• [Task to carry out]: All lines in the material below that hold "next" should be found and copied.

>>

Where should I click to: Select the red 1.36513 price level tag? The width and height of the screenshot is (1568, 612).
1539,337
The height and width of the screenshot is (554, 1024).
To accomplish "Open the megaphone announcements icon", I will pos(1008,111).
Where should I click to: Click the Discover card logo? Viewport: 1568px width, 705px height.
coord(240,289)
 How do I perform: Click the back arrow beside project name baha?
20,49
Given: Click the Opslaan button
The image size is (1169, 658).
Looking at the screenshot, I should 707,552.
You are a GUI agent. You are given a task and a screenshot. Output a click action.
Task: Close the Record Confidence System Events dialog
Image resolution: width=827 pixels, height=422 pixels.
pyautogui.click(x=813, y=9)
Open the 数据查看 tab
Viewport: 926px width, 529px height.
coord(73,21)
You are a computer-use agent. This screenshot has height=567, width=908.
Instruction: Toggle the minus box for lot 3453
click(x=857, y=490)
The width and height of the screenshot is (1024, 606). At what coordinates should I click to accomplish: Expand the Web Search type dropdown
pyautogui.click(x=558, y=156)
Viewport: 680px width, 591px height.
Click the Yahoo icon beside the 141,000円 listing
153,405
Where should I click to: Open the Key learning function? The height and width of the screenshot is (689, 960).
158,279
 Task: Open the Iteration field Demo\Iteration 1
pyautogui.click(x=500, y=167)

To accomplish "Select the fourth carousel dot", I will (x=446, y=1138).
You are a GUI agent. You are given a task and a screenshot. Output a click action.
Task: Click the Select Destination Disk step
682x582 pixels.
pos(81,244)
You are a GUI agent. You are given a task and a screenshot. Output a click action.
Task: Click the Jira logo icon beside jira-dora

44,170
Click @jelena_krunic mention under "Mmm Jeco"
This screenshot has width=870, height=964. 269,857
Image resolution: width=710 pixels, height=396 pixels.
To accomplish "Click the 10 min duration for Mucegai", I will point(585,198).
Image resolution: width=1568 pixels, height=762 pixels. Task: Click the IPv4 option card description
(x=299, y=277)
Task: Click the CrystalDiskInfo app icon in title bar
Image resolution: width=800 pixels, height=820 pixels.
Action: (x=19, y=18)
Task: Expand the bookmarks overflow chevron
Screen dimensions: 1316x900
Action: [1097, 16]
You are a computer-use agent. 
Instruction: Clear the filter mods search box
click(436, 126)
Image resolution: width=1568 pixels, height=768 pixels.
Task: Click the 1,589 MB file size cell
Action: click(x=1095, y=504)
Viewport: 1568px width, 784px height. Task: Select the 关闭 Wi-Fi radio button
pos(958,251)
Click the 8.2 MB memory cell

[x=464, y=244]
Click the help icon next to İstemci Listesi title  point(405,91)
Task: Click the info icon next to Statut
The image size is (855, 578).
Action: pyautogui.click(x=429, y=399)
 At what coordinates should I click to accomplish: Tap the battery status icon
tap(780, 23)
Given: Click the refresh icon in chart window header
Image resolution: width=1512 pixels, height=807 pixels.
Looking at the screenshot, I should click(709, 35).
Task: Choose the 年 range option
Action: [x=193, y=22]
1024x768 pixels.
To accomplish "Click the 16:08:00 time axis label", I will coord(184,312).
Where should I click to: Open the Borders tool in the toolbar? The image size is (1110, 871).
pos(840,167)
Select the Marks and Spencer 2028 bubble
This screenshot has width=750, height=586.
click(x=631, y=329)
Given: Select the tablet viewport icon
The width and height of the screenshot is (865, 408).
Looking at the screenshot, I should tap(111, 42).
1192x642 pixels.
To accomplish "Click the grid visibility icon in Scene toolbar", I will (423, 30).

<<

• [Exercise output]:
Click the help icon next to İstemci Listesi title  point(405,91)
Task: Click the info icon next to Statut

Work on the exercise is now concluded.